IMHO Encode loads nothing but ASCII and utf8 by default to be fair.


> Encode::Tcl is SADAHIRO Tomoyuki's fixup/enhancement of the pure perl
> version we used for a while before I invented the compiled form.
> The Tcl-oid version is slow.

   Yes, it is but it works.  Also complied form is so far only available 
to 8-bit  charsets.

> The .enc files are lifted straight from Tcl. It is unclear to me where
> the mappings come from.

   I believe they (I mean Tclers) just converted the forms at 
ftp://ftp.unicode.org/Public/MAPPINGS/ to their taste.... Oh shoot!  I 
just checked the URI above and found EASTASIA is missing now!

> Modern Encode has C code that processes a compiled form and can compile
> ICU-like .ucm files as well as .enc. The ICU form can represent 
> fallbacks
> and non-reversible stuff as well.

..ucm is much easier on my eyeballs, though somewhat bulky.

> At that point in the coding it became unclear whether we could use ICU
> stuff - I think we have since concluded that we can.

jhi answered that one but I am not sure if we make ICU standard for perl 
encoding exchange....

> File IO of encoded or UTF-8 data is very very messy prior to perl5.7
> At best 'use bytes' is a hack.

I know.  To be honest with you file IO semantics (and IO handle) is one 
of my least favorite part of the beast (But I agree this is one of the 
oldest guts of perl.  I started using perl because awk didn't let me 
open multiple files at once :).


>>
>> while(defined(my $line = <$in>)){
>>     use bytes;
>       ^^^^^^^^^^  Catastrophic I would guess.
> use bytes says "I know exactly what I am doing" and so even though
> perl knows better it believes you and fails to UTF-8-ify things
> etc.

Is there a straight interface that switches byte semantics and utf8 RUN 
TIME?
I just noticed a script like the one above just needs that.

$toencode and eval {use bytes;};  # too hairy!

>>   appears for some reasons.
>>   I can only say Encode is far from production level, so far as 
>> Japanese
>> charset is concerned.
>
> I would agree.
> It would be good to have some test data in various encodings.
> This is easy for 8-bit encodings 0..255 is all you need.

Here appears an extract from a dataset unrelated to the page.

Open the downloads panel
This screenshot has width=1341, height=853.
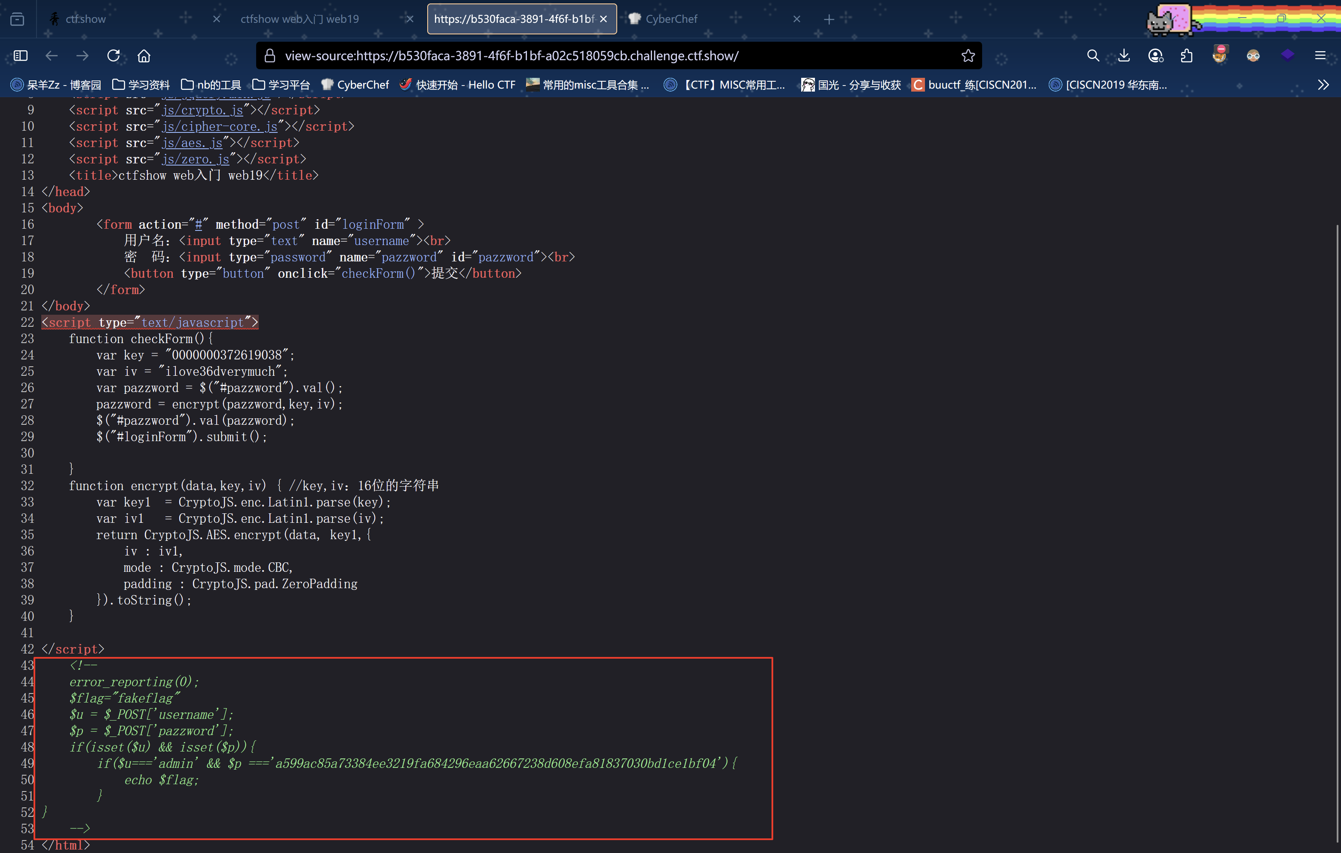[x=1124, y=56]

But for
> 16-bit encodings (with gaps) and in particular multi-byte encodings
> you need a "sensible" starting sample.

   Yes.  As a writer of Jcode I know that only too well.  Japanese is not 
hard to learn to speak; Japanese encoding is not.  There are AT LEAST 4 
encodings you have to deal with (euc-jp, shiftjis, iso-2022-jp, and 
Unicode).  Actually the situation of Japanese encoding is tougher than 
other East Asian languages because Japan started computing before others 
did.  Others din't have to make the same mistake we did.  Oh well....

> I encourage you to look at Encode/encengine.c - it is a state machine
> which reads tables to transform octet-sequences.

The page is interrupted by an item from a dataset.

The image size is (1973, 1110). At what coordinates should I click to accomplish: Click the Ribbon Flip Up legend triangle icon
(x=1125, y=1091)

   I did.  Would you make your tabstop to 4 :)?

> It is a lot faster than Encode::Tcl scheme.
>
> I _think_ Encode/compile (which builds the tables) does right thing for
> multi-byte and 16-bit encodings but as I have no reliable test data,
> viewer or judgement of end result I cannot be sure.

   It does but it still doesn't cut escape-based codings like iso-2022.

> What I would like to see is :
>
> A. A review of Encode's APIs and principles to make sure I have not
>    done anything really stupid. Both API from perl script's perspective
>    and also the API/mechanism that it expects an Encoding "plugin" to
>    provide.

   Yes.  Thanks to the API encoders can be written very portable.  Here 
is Encode::Jcode that I wrote in 3 minutes that worked.

use strict;
use Jcode;
use Encode qw(find_encoding);
use base 'Encode::Encoding';
use Carp;

sub add_encodings{
     for my $canon (qw(euc-jp iso-2022-jp shiftjis)){
         my $obj = bless { Name => $canon }, __PACKAGE__;
         $obj->Define($canon);
     }
}

sub import{
     add_encodings();
}

my %canon2jcode = (
     'euc-jp'      => 'euc',
     'shifjis'     => 'sjis',
     'iso-2022-jp' => 'iso_2022_jp',
);

use Data::Dumper;
sub encode{
     my ($self, $string, $check) = @_;
     my $name = $canon2jcode{$self->{Name}};
     no strict 'refs';
     return jcode($string, 'utf8')->$name;
}

sub decode{
     my ($self, $octet, $check) = @_;
     my $name = $canon2jcode{$self->{Name}};
     return jcode($octet, $name)->utf8;
}

1;

   The problem is Encode itself is not portable enough to be indepent 
module....

> B. "Blessing" of the Xxxxx <-> Unicode mappings for various encodings.
>     Are Tcl's "good enough" or should we use ICU's or Unicode's or ... ?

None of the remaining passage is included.